17. It is true that the merits of the proposed amendment cannot be gone into, when an application under Order VI Rule 17 CPC is being considered. The effect of the proposed amendment, as such, cannot be completely overlooked. In the sense, to consider the nature of the stand sought to be raised by the proposed amendment vis-à-vis, the earlier version in the written statement, its effect has to be considered by the Court.

18. Nonetheless, finding that the petitioner did not make out nor explain due diligence in coming up with the proposed amendment when the suit is part heard, it could not have been permitted by the learned trial Judge. The matter was addressed in right perspective, particularly as to delay in filing this petition under Order VI Rule 17 CPC and has drawn right conclusions.

19. Therefore, no interference is warranted at this stage, with the order revision.
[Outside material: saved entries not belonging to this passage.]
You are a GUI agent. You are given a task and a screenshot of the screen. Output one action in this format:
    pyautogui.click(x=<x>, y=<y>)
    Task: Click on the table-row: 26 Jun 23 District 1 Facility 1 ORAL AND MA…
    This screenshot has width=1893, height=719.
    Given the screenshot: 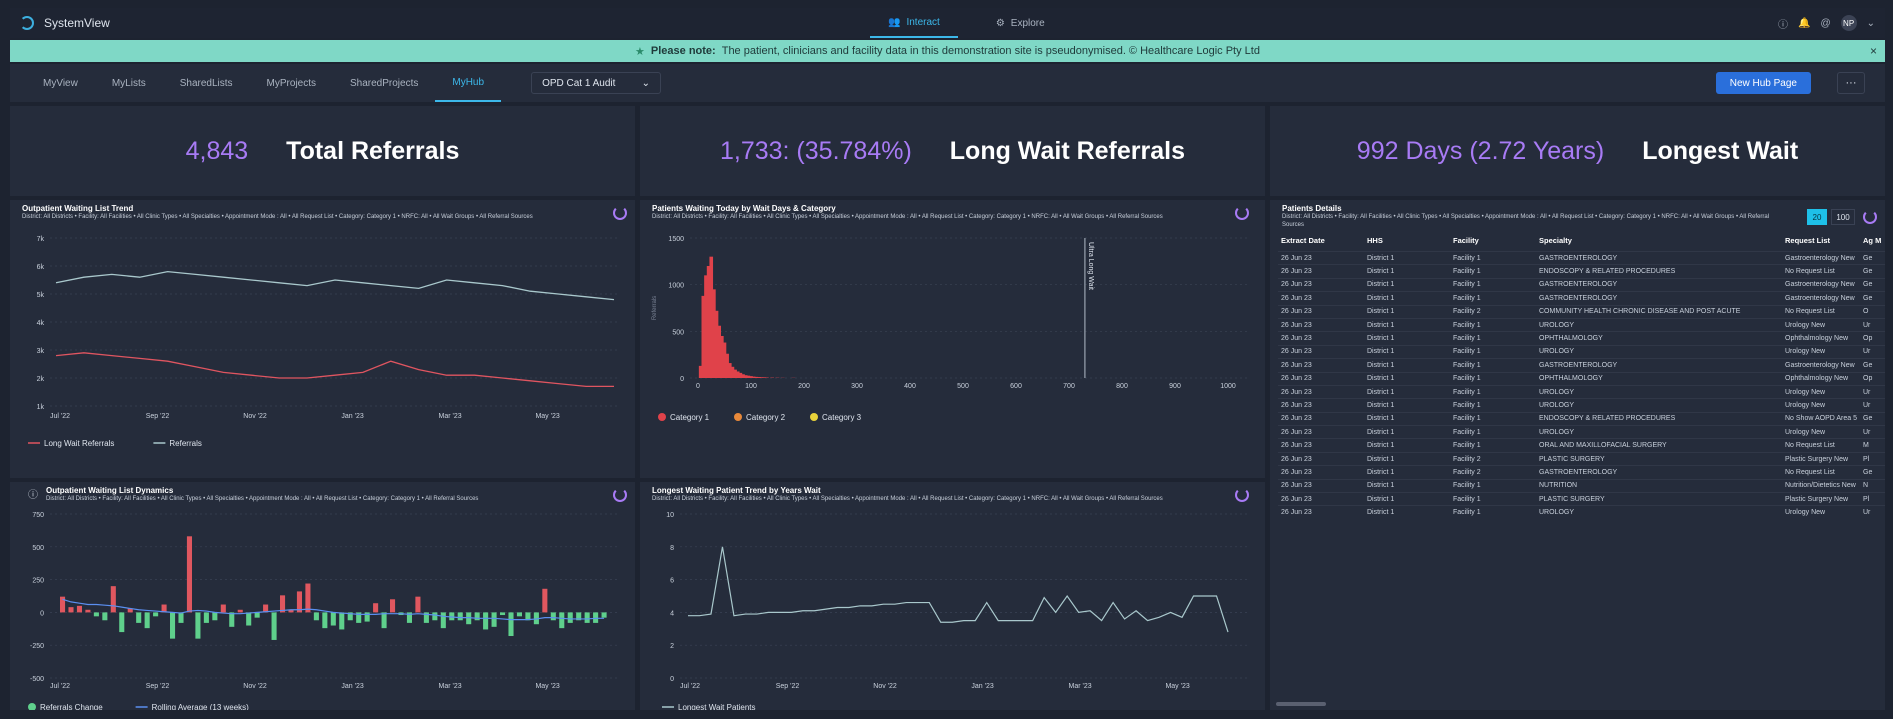 What is the action you would take?
    pyautogui.click(x=1582, y=446)
    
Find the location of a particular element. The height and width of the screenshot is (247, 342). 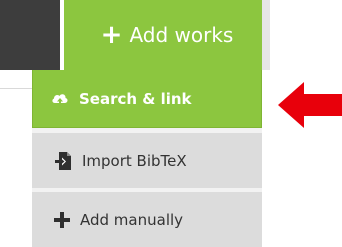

20. In the result, this Civil Revision Petition is dismissed at the admission stage itself. The learned trial Judge is advised to MVR,J CRP No.2879 of 2019 6 reconsider the issues already settled in the matter, since they appear to not to reflect the claim of the respondent (plaintiff) and that of the petitioner (defendant) in the suit. Both the learned counsel in the trial Court are requested to assist the learned trial Judge in this process. There shall be no order as to costs.

As a sequel miscellaneous petitions pending, if any, shall stand closed.

__________________________ M. VENKATA RAMANA, J Date: 15.11.2019 JKS MVR,J CRP No.2879 of 2019 7 137 THE HON'BLE SRI JUSTICE M. VENKATA RAMANA C.R.P.No.2879 of 2019 DATE:15th day of November 2019.